The 10 value ranges from 0 to 100 can be expressed by a single integer as the result of score / 10, this is O(1) complexity since not require interaction.

Using defaultdict:

from collections import defaultdict


lowest_grade = lambda: "E"
grades = defaultdict(lowest_grade)

grades.update({
    10: "A", 9: "A", 8: "B", 7: "C", 6: "D", # Lower values get "E" by default.
})

def letter_grade(score):
    # If the condition to not match function will return None.
    if 0 <= score <= 100:
        return grades[int(score / 10)]

if __name__ == "__main__":
    print(letter_grade(100))   # A
    print(letter_grade(85))    # B
    print(letter_grade(65))    # D
    print(letter_grade(43))    # E

Another possible answer ...

... having in to account all comments about performance, clarity, and extensibility this is another way you could tackle your problem with maximum extensibility and performance (speed).

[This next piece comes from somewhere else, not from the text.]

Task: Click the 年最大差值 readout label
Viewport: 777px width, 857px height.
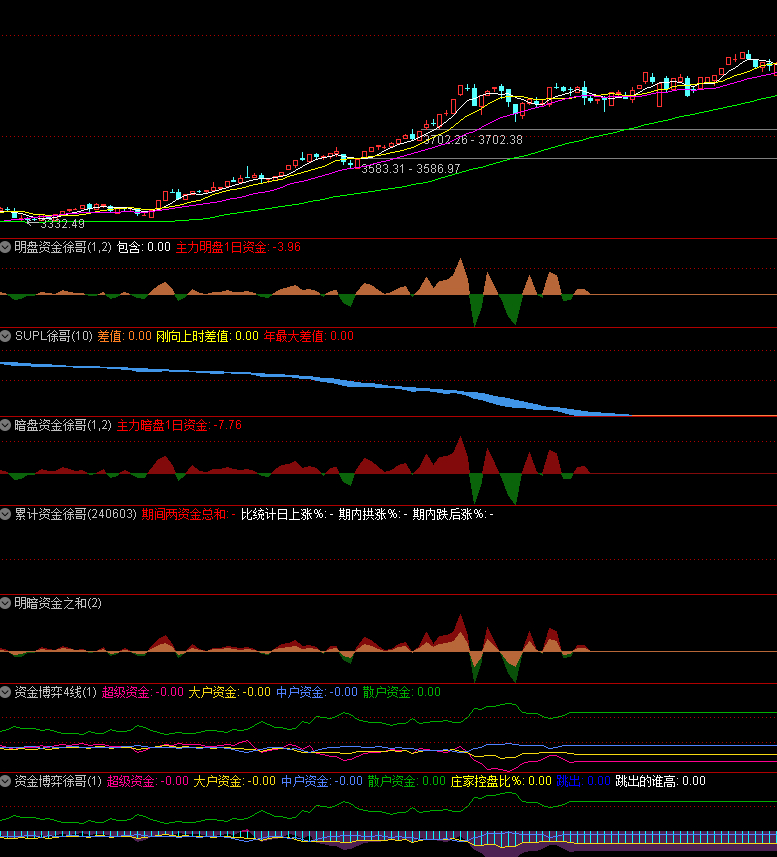Action: (308, 336)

Since all values can have a score are just a few (0-100), you can use memoization to store the corresponding letter-grade for each score value:

conf = (
    (0, 59, "E"),
    (60, 69, "D"),
    (70, 75, "C"),
    (76, 79, "C+"),
    (80, 85, "B"),
    (86, 89, "B+"),
    (90, 95, "A"),
    (96, 100, "A+"),
)

grade_memoization = [None] * 101

# This for loop is executed only once, just for setting
# "memoized" grades in grade_memoization.
for cfg in conf:
    for i in range(cfg[0], cfg[1] + 1):
        grade_memoization[i] = cfg[2]

# Then you can access letter-grade values on O(1), every time, simple, no 
# iterators, generators or for loops for each one.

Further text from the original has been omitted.